Hampshire College Alum Aidn White 15F is Changing the Narrative in Early Childhood Education
This early learning teacher rejects the term ‘daycare’ — a word often used to diminish the work of teachers in early childhood — instead, he wants you to take note of how fundamental the care element is in a classroom environment.
Hampshire alum Aidn White 15F teaches infants and toddlers in a mixed-age classroom in Amherst, Massachusetts. In a recent interview with Teachers in Their Power, a storytelling project focused on changing the narrative about the teaching profession, White shares his background, passion for education, and journey into policy advocacy as a Teach Plus senior fellow.
White grew up in Wisconsin and moved to Massachusetts to attend Hampshire. While here, in addition to studying educational policy and philosophy, White took a work-study job at Hampshire’s Early Learning Center on campus. “I walked into the classroom and was greeted by the children… I rocked babies to sleep,” he recalled. “It only took me three or four shifts before I realized, ‘This is what I’m going to do with the rest of my life.’”

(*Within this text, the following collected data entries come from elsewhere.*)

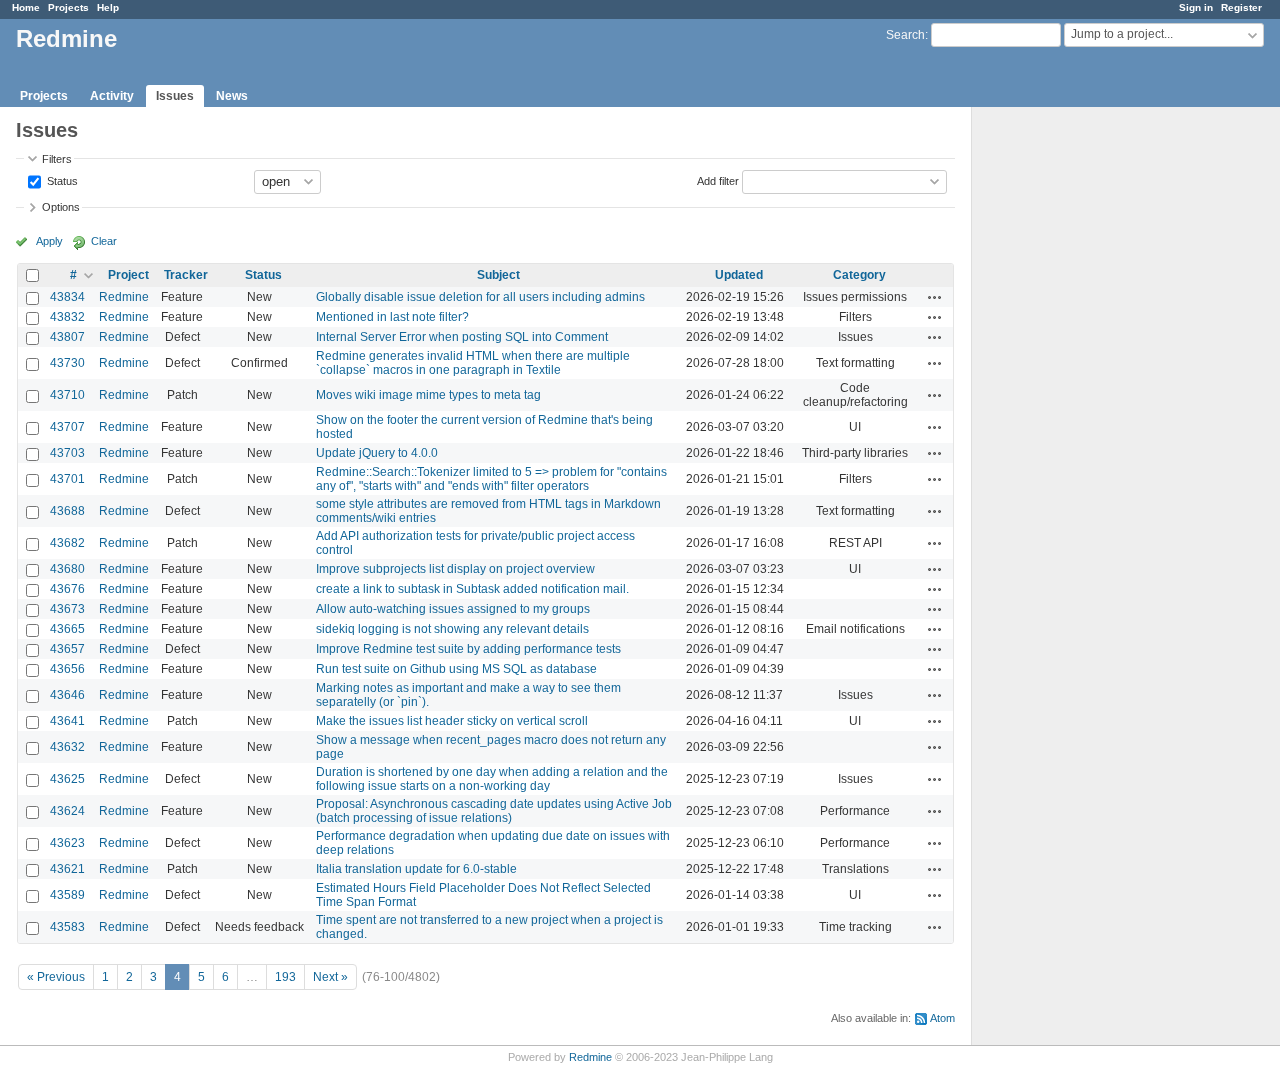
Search (905, 35)
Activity (112, 96)
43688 (67, 511)
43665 (67, 629)
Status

Currently, White works in a classroom with children 15 months and under. He focuses a lot on social and emotional learning, which includes teaching kids how to communicate, understand emotions, and respond to feelings appropriately. As a biracial, queer/trans, and disabled educator, White prioritizes creating welcoming classroom spaces that foster honest conversation in which providing help, care, and community to families of young children is paramount.
"The fact that people continue to do care work and teaching work, despite how that work is viewed in society, says something about human nature,” White said. “There is inherent goodness in people. People are good, and people help other people. And that is something to be respected, and not something to be looked down on the way that society has told us that it should be devalued.”